Data provided Start Marker
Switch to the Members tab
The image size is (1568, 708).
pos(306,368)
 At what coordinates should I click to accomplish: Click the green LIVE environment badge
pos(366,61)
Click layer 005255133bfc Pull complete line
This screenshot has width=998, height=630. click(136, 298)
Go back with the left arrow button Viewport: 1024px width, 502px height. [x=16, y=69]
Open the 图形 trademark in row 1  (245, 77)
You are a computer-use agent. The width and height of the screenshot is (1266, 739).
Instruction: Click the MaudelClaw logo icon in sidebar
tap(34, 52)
Data provided End Marker
Data provided Start Marker
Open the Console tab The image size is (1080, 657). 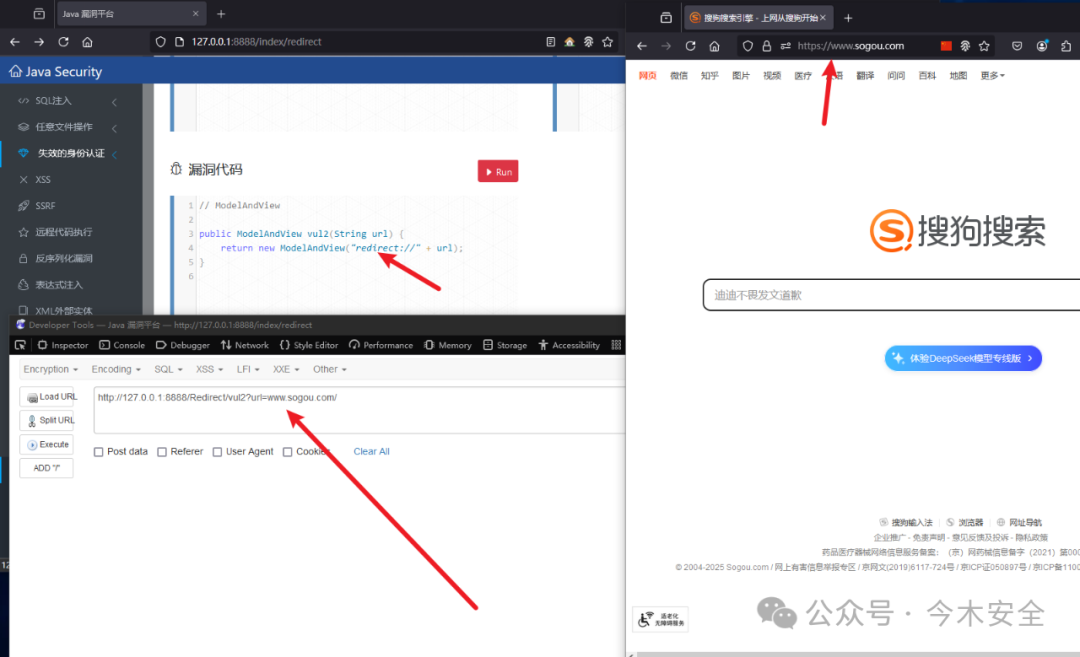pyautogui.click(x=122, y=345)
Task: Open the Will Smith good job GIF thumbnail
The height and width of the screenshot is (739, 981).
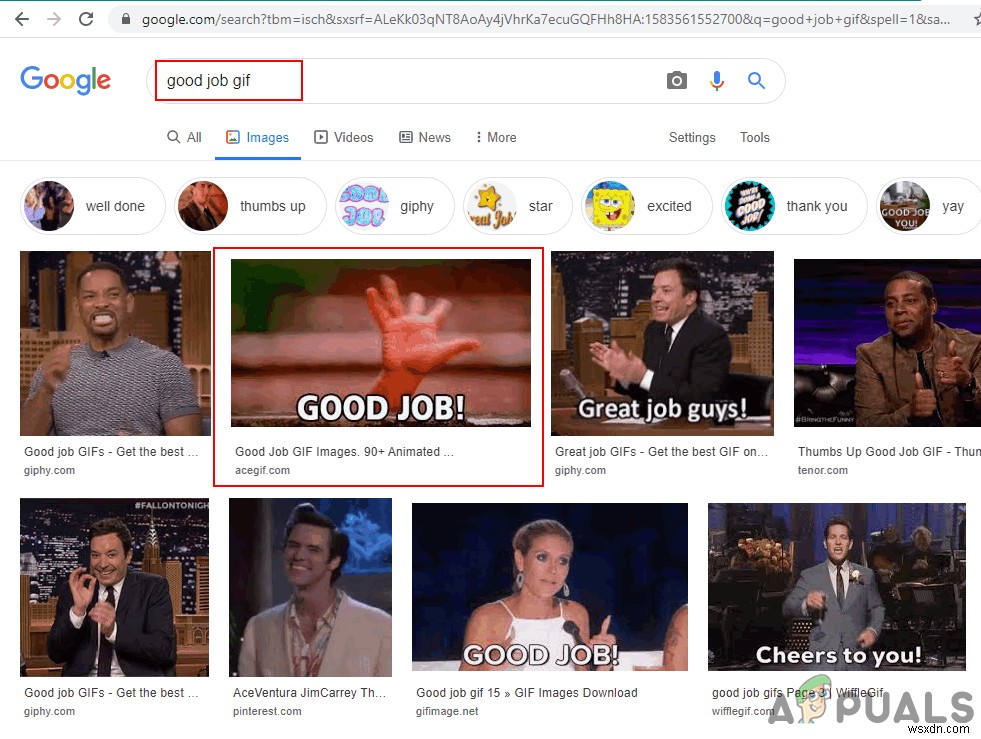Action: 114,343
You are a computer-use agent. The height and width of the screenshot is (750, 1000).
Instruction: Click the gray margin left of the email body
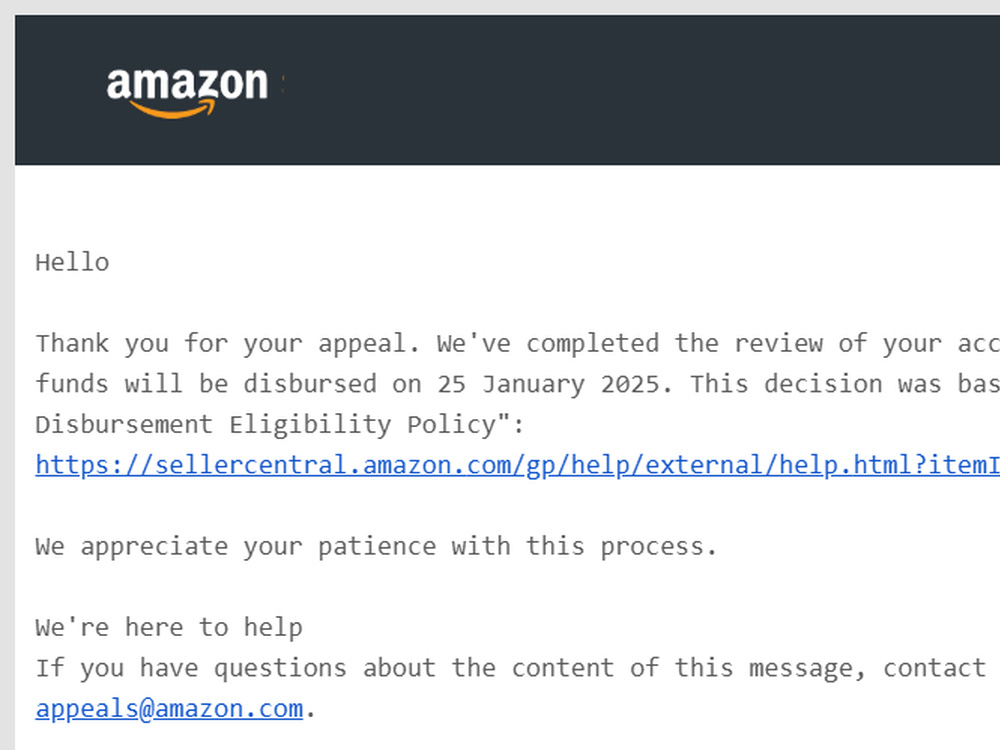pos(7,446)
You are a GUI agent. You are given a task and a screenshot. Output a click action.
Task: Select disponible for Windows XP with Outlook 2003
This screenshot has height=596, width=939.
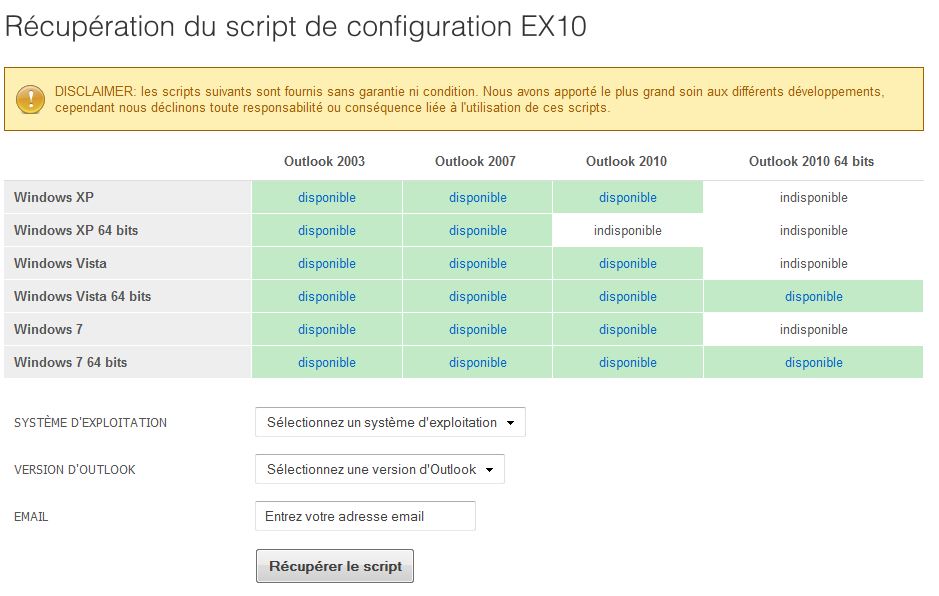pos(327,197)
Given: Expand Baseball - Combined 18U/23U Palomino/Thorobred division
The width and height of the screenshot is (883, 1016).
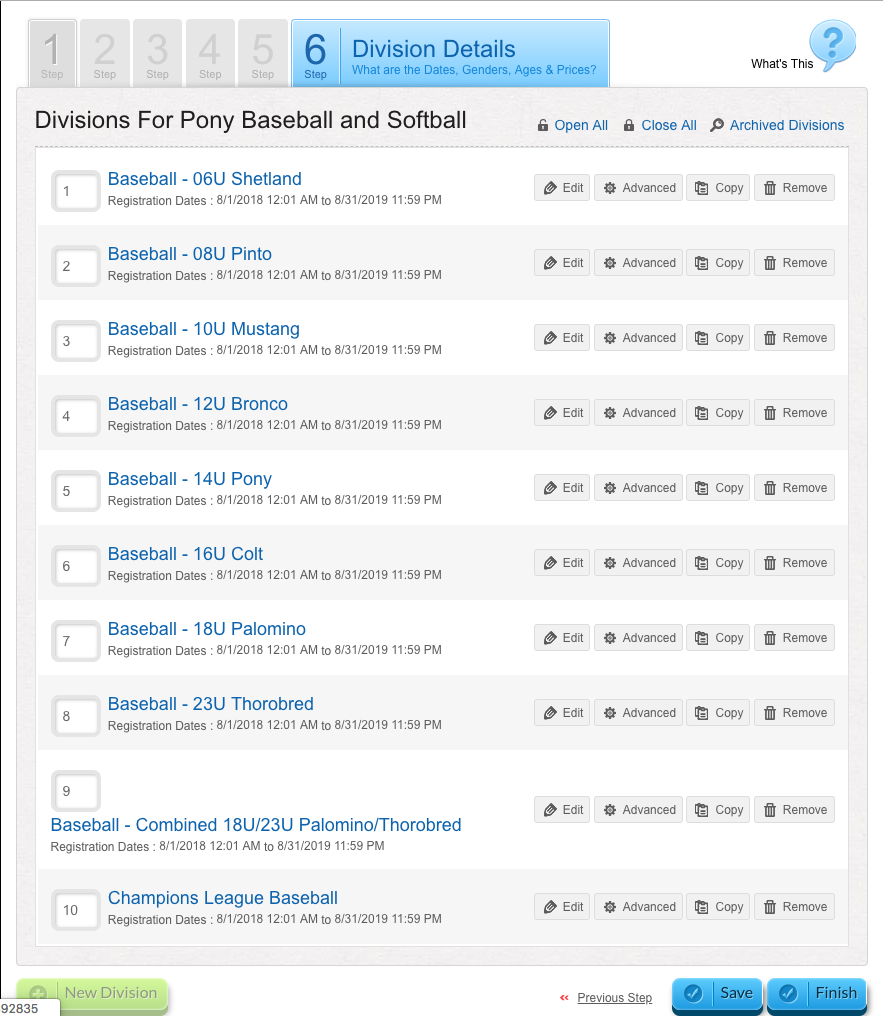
Data provided End Marker
Data provided Start Marker
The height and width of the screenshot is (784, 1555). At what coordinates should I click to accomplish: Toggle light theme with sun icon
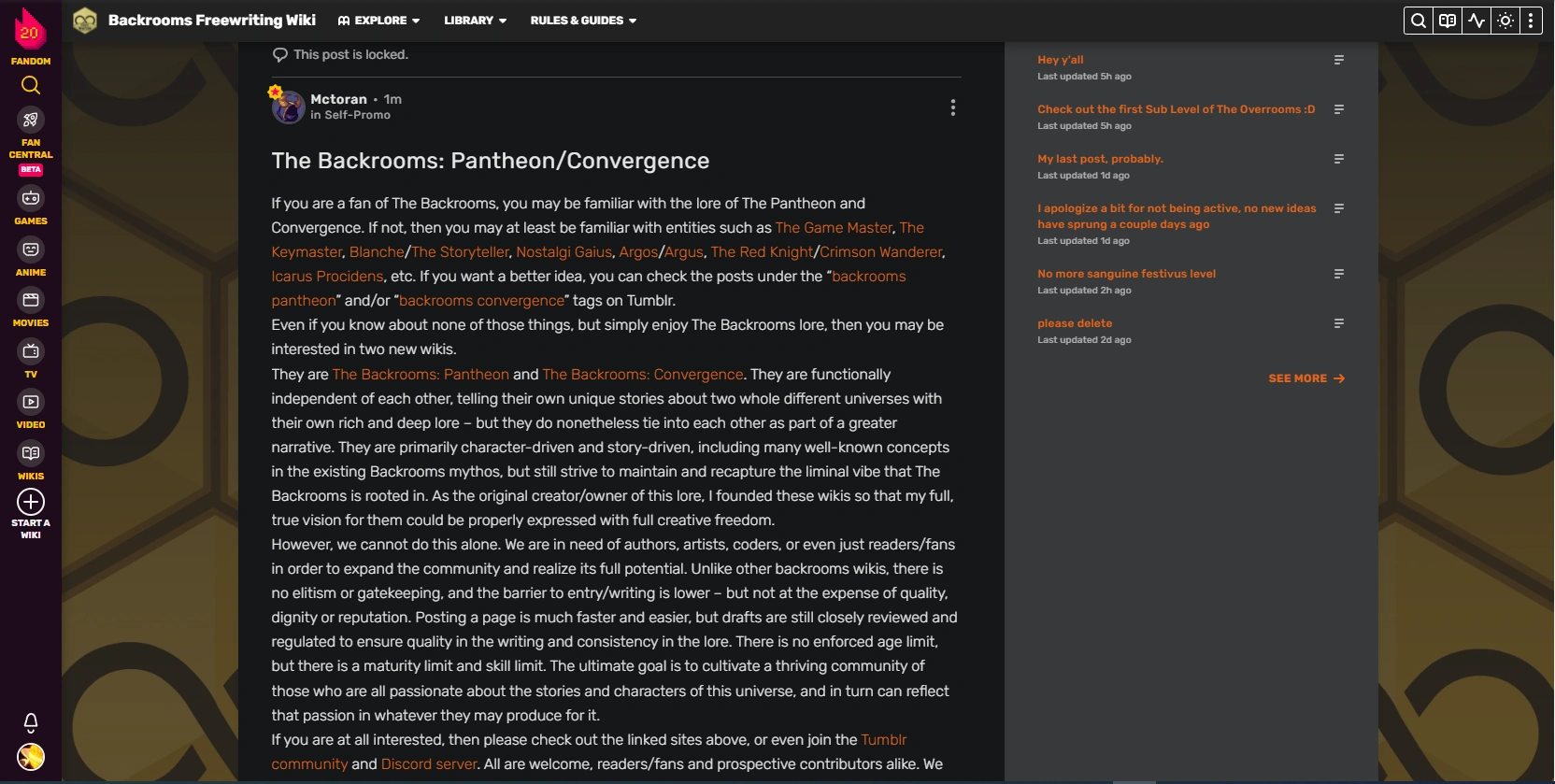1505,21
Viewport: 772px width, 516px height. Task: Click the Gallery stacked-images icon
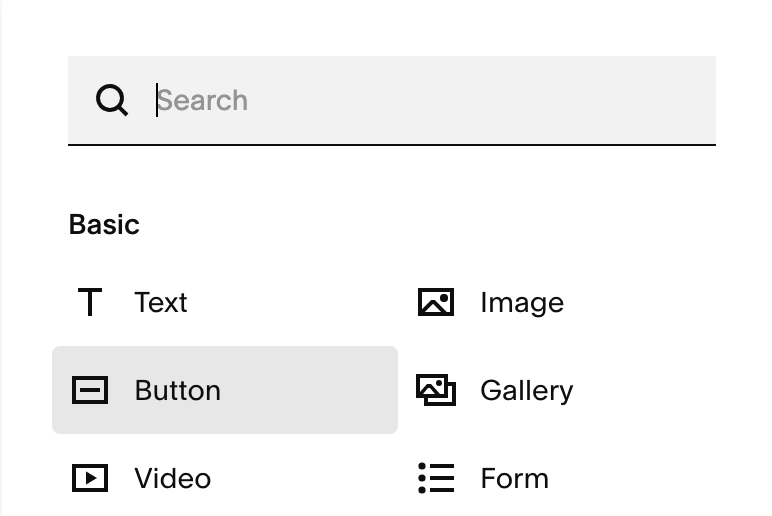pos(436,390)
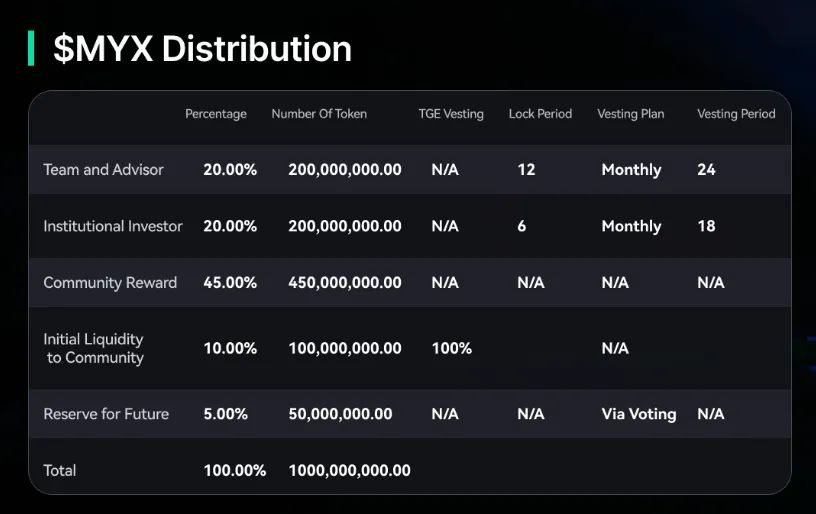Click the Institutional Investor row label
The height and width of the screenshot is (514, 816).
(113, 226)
Data provided End Marker
Prompt: Please output the lines above beginning at the line with "Task: Open the" and ending after the line with "The width and height of the screenshot is (883, 1016).", precisely as written and with no pictures.

Task response:
Task: Open the Will Smith good job GIF thumbnail
The height and width of the screenshot is (739, 981).
Action: 114,343
You are a computer-use agent. The height and width of the screenshot is (750, 1000).
Instruction: Click the gray margin left of the email body
pos(7,446)
You are a GUI agent. You are given a task and a screenshot. Output a click action.
Task: Select disponible for Windows XP with Outlook 2003
This screenshot has height=596, width=939.
pos(327,197)
Given: Expand Baseball - Combined 18U/23U Palomino/Thorobred division
The width and height of the screenshot is (883, 1016).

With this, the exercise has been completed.